-- Your assignment --
Give back exactly the lines of the data below, starting with the line that has "Instruction: Click the Dashboard chart icon" and going on through the line that has "This screenshot has width=416, height=213.".

-- Data extracts --
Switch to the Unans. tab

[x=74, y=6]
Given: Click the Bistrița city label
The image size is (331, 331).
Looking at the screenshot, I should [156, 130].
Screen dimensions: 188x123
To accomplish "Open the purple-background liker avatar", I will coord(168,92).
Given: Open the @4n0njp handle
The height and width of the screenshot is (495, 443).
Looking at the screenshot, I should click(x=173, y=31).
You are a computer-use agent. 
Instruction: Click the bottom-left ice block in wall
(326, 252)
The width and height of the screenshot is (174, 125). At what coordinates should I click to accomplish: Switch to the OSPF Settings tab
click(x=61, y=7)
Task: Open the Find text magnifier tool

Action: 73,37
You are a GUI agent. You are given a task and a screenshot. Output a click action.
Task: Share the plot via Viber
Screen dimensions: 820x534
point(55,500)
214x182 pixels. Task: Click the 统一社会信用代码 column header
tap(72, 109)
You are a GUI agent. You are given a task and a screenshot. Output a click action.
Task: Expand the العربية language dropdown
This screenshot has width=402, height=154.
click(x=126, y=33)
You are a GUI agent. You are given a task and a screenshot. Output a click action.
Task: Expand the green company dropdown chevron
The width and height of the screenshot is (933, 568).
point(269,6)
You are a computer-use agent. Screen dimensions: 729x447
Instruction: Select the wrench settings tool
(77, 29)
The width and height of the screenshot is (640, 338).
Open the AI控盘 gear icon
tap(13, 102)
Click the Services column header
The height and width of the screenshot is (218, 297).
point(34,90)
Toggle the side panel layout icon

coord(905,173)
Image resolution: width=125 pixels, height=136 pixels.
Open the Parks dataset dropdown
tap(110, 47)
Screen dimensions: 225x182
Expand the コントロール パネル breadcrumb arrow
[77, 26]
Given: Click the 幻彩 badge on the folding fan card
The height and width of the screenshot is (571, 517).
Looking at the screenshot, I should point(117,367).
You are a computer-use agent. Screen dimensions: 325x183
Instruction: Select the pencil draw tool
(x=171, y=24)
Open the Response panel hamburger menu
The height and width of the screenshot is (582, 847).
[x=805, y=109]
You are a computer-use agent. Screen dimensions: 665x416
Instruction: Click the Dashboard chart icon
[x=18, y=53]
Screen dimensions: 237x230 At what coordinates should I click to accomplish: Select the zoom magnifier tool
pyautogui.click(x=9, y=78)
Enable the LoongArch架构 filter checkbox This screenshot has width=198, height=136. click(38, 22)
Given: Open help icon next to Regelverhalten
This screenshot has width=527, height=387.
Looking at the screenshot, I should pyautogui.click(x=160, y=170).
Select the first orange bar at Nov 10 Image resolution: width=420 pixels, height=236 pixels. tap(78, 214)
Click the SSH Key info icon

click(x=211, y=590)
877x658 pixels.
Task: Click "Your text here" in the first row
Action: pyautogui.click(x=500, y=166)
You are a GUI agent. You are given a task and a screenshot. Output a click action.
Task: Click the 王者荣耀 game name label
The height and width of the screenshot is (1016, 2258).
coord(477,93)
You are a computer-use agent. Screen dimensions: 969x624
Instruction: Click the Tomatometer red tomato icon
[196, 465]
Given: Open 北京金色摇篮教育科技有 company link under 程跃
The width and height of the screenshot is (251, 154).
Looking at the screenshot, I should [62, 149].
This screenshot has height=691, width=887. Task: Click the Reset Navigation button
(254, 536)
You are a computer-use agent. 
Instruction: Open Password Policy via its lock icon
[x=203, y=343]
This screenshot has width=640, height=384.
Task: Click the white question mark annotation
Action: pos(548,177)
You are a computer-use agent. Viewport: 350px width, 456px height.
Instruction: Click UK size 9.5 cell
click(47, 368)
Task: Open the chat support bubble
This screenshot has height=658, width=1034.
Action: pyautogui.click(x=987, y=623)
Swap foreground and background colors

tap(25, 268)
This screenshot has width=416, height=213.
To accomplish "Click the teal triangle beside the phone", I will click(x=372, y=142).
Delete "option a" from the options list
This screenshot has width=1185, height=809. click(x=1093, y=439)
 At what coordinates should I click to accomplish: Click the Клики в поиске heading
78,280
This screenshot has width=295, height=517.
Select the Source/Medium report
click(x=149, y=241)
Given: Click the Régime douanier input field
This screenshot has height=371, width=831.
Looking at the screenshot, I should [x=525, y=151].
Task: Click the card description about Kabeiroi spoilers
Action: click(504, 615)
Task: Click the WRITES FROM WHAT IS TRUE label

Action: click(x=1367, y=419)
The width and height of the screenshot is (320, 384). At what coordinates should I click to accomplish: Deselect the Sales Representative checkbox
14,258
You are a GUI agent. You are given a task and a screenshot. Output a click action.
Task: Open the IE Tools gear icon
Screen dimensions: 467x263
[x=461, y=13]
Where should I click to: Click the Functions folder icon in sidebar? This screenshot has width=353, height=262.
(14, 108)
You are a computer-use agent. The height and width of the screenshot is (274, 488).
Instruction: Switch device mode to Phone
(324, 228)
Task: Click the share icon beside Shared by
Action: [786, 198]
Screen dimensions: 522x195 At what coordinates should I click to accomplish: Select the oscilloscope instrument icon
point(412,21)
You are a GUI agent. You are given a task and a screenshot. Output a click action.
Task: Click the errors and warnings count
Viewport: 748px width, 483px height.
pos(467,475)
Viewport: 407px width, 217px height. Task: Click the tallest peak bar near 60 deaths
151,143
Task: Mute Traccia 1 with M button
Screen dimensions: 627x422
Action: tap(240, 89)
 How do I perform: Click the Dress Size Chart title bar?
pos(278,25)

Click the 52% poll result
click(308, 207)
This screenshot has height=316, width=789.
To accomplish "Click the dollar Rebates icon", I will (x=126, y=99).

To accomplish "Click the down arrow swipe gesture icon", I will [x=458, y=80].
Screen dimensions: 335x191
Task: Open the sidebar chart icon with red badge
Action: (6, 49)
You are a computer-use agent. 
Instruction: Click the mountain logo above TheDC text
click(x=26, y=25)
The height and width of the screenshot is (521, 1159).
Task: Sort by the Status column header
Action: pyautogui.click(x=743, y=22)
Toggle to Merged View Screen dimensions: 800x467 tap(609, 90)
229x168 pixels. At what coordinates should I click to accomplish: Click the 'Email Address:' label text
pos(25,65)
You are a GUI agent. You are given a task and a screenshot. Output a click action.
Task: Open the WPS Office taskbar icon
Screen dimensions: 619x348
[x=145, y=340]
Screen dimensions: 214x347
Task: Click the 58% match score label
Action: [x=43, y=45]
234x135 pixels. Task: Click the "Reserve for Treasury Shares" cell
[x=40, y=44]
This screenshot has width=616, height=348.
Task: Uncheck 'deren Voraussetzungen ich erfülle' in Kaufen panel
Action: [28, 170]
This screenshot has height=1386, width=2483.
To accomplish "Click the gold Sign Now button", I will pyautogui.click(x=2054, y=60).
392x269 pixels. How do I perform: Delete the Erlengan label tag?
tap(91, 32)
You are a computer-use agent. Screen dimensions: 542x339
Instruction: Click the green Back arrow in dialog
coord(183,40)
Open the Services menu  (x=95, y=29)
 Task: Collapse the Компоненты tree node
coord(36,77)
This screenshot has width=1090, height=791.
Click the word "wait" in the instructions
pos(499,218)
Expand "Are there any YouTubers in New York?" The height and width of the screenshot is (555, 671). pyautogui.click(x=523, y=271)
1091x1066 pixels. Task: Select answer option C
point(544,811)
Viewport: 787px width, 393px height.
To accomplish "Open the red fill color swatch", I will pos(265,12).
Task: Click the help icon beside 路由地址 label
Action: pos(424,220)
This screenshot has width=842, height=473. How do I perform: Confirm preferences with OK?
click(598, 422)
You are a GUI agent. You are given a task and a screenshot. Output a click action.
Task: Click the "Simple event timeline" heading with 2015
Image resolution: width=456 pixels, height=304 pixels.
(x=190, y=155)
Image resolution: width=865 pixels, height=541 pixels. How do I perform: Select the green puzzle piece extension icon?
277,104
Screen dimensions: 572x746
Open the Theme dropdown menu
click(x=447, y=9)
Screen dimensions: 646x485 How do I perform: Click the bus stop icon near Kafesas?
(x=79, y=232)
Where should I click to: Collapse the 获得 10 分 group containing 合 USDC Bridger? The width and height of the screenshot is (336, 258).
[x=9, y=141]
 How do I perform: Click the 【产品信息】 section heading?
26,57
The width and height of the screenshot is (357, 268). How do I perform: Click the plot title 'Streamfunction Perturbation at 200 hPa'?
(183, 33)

-- Output of the exercise --
Instruction: Click the Dashboard chart icon
[x=18, y=53]
Screen dimensions: 237x230 At what coordinates should I click to accomplish: Select the zoom magnifier tool
pyautogui.click(x=9, y=78)
Enable the LoongArch架构 filter checkbox This screenshot has width=198, height=136. click(38, 22)
Given: Open help icon next to Regelverhalten
This screenshot has width=527, height=387.
Looking at the screenshot, I should pyautogui.click(x=160, y=170).
Select the first orange bar at Nov 10 Image resolution: width=420 pixels, height=236 pixels. tap(78, 214)
Click the SSH Key info icon

click(x=211, y=590)
877x658 pixels.
Task: Click "Your text here" in the first row
Action: pyautogui.click(x=500, y=166)
You are a GUI agent. You are given a task and a screenshot. Output a click action.
Task: Click the 王者荣耀 game name label
The height and width of the screenshot is (1016, 2258).
coord(477,93)
You are a computer-use agent. Screen dimensions: 969x624
Instruction: Click the Tomatometer red tomato icon
[196, 465]
Given: Open 北京金色摇篮教育科技有 company link under 程跃
The width and height of the screenshot is (251, 154).
Looking at the screenshot, I should [62, 149].
This screenshot has height=691, width=887. Task: Click the Reset Navigation button
(254, 536)
You are a computer-use agent. 
Instruction: Open Password Policy via its lock icon
[x=203, y=343]
This screenshot has width=640, height=384.
Task: Click the white question mark annotation
Action: pos(548,177)
You are a computer-use agent. Viewport: 350px width, 456px height.
Instruction: Click UK size 9.5 cell
click(47, 368)
Task: Open the chat support bubble
This screenshot has height=658, width=1034.
Action: pyautogui.click(x=987, y=623)
Swap foreground and background colors

tap(25, 268)
This screenshot has width=416, height=213.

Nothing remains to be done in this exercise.